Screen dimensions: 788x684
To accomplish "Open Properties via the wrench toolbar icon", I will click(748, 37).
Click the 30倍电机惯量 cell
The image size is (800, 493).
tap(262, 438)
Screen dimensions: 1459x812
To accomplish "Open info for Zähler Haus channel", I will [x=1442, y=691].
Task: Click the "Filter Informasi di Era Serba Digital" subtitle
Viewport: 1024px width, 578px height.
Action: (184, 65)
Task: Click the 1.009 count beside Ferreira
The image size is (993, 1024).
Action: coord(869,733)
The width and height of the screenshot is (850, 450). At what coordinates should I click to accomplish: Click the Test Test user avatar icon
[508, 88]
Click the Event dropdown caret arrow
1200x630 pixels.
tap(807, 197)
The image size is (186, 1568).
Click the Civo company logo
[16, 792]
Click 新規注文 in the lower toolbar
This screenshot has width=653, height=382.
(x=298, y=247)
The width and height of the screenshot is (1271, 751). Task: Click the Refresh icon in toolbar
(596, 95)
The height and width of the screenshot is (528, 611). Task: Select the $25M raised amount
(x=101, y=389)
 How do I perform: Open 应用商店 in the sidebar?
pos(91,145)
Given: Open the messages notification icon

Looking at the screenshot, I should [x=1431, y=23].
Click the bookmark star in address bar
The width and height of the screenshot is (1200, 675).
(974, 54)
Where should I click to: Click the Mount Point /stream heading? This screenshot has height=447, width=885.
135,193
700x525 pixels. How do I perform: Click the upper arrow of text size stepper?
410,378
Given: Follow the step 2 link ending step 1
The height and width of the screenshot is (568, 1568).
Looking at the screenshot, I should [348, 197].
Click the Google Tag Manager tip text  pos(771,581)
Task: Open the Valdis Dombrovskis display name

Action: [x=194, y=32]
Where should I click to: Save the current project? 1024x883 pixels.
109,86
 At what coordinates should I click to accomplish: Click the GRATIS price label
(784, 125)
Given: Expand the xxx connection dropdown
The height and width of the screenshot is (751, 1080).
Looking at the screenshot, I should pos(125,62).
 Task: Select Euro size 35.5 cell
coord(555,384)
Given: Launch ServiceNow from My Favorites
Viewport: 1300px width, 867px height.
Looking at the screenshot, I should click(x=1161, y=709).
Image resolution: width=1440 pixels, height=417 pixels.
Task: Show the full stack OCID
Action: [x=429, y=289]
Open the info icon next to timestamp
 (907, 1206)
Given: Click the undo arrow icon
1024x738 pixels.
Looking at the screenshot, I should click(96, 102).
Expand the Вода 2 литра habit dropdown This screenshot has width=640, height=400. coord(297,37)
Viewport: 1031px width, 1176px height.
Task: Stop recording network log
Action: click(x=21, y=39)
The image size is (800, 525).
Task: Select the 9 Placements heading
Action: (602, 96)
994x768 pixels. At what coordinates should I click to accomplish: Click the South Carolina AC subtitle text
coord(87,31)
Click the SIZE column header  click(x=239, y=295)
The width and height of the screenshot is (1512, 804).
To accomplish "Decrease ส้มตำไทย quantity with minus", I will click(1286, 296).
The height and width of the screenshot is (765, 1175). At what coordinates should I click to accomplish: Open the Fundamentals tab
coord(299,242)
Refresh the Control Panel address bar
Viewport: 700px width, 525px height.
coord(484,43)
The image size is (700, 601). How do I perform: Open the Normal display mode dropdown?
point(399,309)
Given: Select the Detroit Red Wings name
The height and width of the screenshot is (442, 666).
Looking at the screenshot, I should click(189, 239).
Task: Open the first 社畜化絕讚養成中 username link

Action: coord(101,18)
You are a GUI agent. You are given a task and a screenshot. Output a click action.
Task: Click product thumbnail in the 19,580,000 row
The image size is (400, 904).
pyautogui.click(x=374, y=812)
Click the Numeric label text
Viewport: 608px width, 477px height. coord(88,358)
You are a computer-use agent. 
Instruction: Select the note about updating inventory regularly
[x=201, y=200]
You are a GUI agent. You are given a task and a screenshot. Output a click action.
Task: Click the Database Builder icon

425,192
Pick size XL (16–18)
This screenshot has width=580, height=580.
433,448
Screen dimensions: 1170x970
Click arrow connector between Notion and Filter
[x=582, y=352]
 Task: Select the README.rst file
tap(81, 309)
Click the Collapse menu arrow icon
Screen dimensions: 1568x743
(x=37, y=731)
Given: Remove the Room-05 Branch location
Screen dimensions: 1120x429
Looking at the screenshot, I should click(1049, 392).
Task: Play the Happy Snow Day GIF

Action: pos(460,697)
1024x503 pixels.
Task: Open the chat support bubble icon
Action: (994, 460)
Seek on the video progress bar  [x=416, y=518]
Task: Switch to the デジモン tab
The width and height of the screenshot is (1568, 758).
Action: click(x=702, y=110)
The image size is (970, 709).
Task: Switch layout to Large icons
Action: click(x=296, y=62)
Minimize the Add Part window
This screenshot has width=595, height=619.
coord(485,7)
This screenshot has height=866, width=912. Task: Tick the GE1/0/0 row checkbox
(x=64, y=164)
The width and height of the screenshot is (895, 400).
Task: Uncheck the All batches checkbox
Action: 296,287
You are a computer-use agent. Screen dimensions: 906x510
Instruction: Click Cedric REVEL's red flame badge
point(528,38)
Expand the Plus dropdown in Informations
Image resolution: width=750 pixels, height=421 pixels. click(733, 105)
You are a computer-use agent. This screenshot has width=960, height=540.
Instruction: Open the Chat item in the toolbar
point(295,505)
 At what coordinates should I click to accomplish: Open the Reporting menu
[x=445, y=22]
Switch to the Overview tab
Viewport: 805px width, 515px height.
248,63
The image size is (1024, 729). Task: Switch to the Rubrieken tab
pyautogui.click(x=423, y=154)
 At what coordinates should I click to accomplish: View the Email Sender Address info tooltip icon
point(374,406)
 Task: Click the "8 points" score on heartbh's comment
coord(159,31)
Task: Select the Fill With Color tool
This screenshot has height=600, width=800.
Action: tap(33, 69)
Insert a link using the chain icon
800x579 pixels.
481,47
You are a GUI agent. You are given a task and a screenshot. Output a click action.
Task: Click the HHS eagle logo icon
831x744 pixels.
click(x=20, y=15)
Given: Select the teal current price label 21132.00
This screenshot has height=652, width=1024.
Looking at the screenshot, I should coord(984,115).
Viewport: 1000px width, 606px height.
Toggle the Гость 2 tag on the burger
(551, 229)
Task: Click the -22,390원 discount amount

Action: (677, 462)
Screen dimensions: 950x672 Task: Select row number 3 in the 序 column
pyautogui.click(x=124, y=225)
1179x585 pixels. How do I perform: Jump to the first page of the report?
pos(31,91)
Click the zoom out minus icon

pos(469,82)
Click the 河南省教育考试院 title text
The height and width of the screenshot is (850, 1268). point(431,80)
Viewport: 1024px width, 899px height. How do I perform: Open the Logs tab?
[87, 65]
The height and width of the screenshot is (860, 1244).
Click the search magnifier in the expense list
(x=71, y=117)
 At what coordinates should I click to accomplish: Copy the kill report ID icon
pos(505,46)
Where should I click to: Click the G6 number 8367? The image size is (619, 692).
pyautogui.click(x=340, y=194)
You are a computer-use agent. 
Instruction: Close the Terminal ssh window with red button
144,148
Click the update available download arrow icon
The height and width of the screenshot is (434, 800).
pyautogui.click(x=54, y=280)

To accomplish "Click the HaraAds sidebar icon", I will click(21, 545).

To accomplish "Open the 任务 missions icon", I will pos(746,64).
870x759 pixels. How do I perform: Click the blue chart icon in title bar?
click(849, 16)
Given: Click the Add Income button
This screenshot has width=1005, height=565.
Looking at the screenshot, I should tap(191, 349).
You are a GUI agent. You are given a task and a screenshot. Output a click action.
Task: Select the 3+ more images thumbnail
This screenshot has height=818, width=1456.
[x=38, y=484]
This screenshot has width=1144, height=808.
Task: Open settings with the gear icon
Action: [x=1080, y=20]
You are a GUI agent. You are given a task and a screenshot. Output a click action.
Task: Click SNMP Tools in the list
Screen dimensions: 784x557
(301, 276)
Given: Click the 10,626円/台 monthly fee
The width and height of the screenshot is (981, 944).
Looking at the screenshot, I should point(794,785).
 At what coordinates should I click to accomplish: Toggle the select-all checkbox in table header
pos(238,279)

**Task details**
Pull every line containing "thumbnail" out of the data above.

**Written reply**
Task: Click product thumbnail in the 19,580,000 row
Task: Select the 3+ more images thumbnail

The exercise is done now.